Here we show the data generated by this graph structure. This demonstrates how several of the available options are used to compute the necessary steps.

The data can be summarised by an "adjacency matrix" where a one (1) is given between a row `i`

and column `j`

if there is an edge between genes `i`

and `j`

. Otherise it is a zero (0) for genes that are not connected. For an undirected graph, edges are shown in a symmetical matrix.

adj_mat <- make_adjmatrix_graph(graph_structure) heatmap.2(make_adjmatrix_graph(graph_structure), scale = "none", trace = "none", col = colorpanel(3, "grey75", "white", "blue"), colsep = 1:4, rowsep = 1:4)
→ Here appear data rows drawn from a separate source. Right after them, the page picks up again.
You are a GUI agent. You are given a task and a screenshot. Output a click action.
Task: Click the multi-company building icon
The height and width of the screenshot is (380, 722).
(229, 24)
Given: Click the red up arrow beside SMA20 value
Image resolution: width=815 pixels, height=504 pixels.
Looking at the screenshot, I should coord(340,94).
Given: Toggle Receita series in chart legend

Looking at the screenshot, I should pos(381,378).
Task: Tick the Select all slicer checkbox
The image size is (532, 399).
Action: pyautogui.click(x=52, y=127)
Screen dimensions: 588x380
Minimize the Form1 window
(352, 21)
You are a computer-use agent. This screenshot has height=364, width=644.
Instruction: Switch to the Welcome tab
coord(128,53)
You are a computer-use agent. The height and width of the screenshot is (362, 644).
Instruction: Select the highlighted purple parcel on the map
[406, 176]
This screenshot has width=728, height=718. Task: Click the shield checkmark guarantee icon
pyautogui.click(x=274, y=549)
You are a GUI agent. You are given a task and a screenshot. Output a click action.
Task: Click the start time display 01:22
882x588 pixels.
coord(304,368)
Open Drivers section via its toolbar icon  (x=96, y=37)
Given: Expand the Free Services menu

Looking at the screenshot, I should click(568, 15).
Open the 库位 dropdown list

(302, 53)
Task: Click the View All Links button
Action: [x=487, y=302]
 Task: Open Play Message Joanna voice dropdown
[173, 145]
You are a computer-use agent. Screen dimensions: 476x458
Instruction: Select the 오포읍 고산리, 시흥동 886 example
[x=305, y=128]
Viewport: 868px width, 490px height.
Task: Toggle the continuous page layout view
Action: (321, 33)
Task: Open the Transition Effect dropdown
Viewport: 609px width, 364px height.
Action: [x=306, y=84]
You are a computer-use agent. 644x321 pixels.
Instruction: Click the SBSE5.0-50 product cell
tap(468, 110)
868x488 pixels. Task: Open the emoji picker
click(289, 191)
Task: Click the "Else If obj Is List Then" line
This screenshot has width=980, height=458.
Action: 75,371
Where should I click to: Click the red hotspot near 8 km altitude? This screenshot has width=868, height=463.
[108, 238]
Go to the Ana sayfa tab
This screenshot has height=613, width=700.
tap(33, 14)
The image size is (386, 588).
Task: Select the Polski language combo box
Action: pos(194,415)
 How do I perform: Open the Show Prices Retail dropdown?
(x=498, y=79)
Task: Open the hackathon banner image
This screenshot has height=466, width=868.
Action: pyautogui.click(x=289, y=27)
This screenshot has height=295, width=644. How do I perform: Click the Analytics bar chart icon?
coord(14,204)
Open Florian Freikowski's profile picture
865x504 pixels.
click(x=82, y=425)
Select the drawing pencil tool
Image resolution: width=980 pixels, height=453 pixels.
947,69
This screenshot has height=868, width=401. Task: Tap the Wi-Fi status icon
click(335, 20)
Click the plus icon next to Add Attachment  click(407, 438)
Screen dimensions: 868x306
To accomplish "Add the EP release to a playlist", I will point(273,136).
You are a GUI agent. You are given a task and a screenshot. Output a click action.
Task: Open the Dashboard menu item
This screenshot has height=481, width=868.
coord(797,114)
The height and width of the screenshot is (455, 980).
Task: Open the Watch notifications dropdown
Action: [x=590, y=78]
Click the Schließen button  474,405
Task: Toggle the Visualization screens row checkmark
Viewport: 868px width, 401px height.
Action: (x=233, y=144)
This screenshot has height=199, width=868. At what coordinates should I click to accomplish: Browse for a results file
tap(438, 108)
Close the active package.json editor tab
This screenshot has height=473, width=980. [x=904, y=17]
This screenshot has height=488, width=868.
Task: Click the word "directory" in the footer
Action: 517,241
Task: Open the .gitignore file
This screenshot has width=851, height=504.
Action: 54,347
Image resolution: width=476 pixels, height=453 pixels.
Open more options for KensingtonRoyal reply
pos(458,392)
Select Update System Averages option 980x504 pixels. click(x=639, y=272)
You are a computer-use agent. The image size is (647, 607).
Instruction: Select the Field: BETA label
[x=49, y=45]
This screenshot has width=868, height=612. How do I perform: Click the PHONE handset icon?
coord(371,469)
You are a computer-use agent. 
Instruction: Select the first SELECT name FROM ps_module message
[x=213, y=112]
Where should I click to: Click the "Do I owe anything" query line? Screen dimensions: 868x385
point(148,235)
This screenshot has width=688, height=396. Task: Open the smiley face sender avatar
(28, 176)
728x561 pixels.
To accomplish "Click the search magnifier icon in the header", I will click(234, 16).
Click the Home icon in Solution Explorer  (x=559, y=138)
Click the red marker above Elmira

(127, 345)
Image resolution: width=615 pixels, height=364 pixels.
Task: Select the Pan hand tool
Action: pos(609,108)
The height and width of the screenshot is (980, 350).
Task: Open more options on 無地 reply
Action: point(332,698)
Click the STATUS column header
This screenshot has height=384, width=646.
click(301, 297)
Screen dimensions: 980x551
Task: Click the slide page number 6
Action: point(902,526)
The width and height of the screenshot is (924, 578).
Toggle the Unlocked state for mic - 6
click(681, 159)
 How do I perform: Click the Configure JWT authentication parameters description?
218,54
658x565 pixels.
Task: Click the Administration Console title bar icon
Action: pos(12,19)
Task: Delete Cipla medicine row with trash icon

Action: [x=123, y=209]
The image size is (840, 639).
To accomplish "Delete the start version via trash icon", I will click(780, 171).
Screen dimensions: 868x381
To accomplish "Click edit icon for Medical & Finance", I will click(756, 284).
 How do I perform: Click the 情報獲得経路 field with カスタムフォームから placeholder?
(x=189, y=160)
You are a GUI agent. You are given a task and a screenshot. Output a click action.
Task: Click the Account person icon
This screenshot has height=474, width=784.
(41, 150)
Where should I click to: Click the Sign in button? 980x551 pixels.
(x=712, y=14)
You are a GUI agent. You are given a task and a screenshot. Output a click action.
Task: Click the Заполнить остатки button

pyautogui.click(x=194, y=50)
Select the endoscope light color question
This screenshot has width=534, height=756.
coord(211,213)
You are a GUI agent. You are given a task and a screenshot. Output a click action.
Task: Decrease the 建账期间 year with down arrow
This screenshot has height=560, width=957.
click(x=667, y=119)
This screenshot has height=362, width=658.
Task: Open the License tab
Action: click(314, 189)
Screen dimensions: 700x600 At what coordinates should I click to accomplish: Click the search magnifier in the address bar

For a directed graph, the adjacency matrix may be assymetric. A non-zero element `adjmat[i,j]`

represents the presence or weight of the edge from gene `i`

(matrix rows) to gene `j`

(matrix columns).

heatmap.2(make_adjmatrix_graph(graph_structure, directed = TRUE), scale = "none", trace = "none", col = colorpanel(3, "grey75", "white", "blue"), colsep = 1:4, rowsep = 1:4)

We can compute the common links between each pair of genes. This shows how many genes are connected to both genes `i`

and `j`

.

comm_mat <- make_commonlink_graph(graph_structure) heatmap.2(make_commonlink_graph(graph_structure), scale = "none", trace = "none", col = colorpanel(50, "grey75", "red"), colsep = 1:4, rowsep = 1:4)

This shows how many edges to a shared neighbour these nodes have between them. The diagonal will therefore reflect vertex degree as all edges are counted.

We define commonlinks between each pair of nodes as how many nodes are mutually connected to both of the nodes in the adjacency matrix (how many paths of length 2 exist between them). Note that this weights towards genes with a higher vertex degree (as does the Laplacian).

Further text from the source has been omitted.